Ultra-processed food flagged for diabetes
A new research has flagged ultra-processed foods for increasing the risk of type 2 diabetes.
Among ultra-processed foods are: sugary drinks, packaged snacks, and ready-made meals, foods that generally contain a higher number of additives and last longer because of the added preservatives.
Such foods in the past were linked with conditions such as cancer, obesity, and cardiovascular disease, as well as with a higher risk of premature mortality.
Now they are being linked with the surge in the incidence of diabetes. Are ultra-processed foods and type 2 diabetes linked? And if so, how?
This was the thesis that Bernard Srour, Ph.D., of the Epidemiology and Statistics Research Center–University of Paris in France, and his team of researchers set out to unravel.

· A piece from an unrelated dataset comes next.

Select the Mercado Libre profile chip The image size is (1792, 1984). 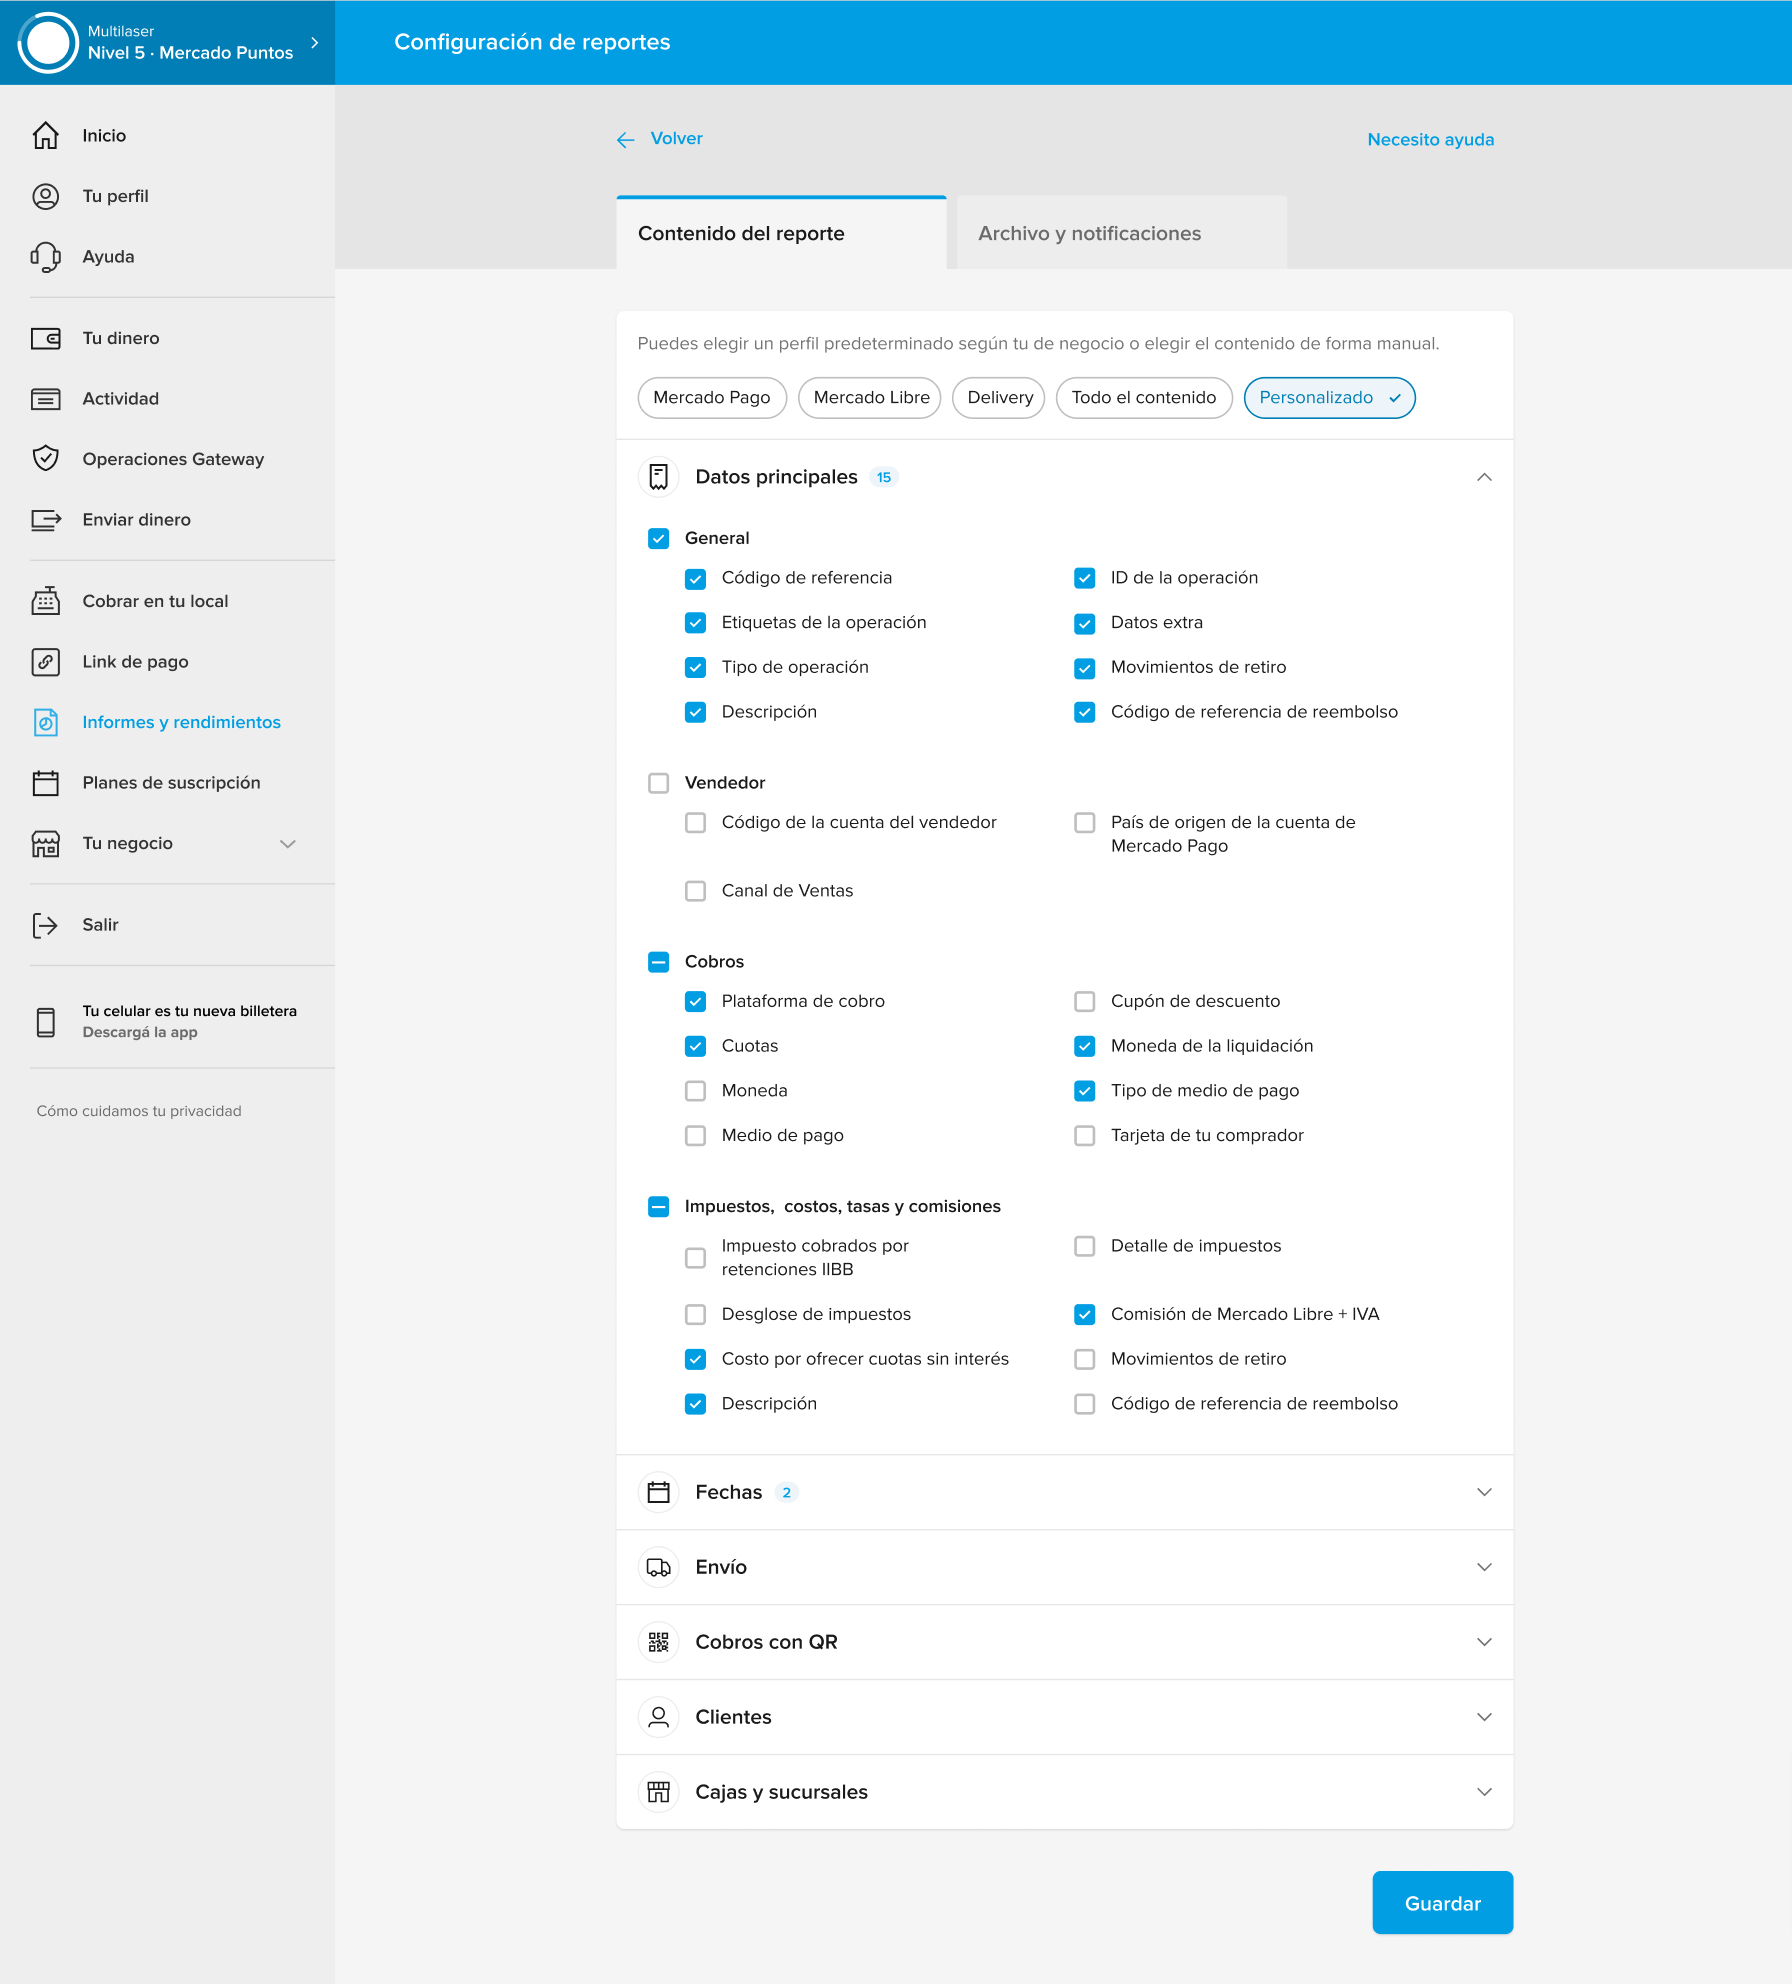tap(870, 398)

They did so by examining the dietary habits of more than 100,000 people.
The results of their analysis appear in the journal JAMA Internal Medicine.
Srour and team carried out a population-based prospective cohort study in which they included 104,707 adult participants who had participated in the French NutriNet-Santé study. Of these participants, 21,800 were men, and 82,907 were women.
The NutriNet-Santé study spanned a decade, running from 2009 to 2019. The researchers collected data on the dietary intake of the participants using repeated 24 hour dietary records that asked them about their consumption of about 3,500 different foods.
Using the NOVA classification system, the researchers classified the 3,500 food items according to their degree of processing. There were four categories: unprocessed/minimally processed foods, culinary ingredients, processed foods, and ultra-processed foods.
The researchers used multivariable Cox proportional hazard models, which they adjusted for the known risk factors for type 2 diabetes, such as sociodemographic background, lifestyle, and medical history.
Srour and colleagues found a consistent association between the absolute amount of ultra-processed food consumption, which they measured in grams per day, and the risk of type 2 diabetes.
“In this large observational prospective study, a higher proportion of [ultra-processed foods] in the diet was associated with a higher risk of [type 2 diabetes],” conclude the authors. Srour and colleagues add:
“Even though these results need to be confirmed in other populations and settings, they provide evidence to support efforts by public health authorities to recommend limiting [ultra-processed food] consumption.”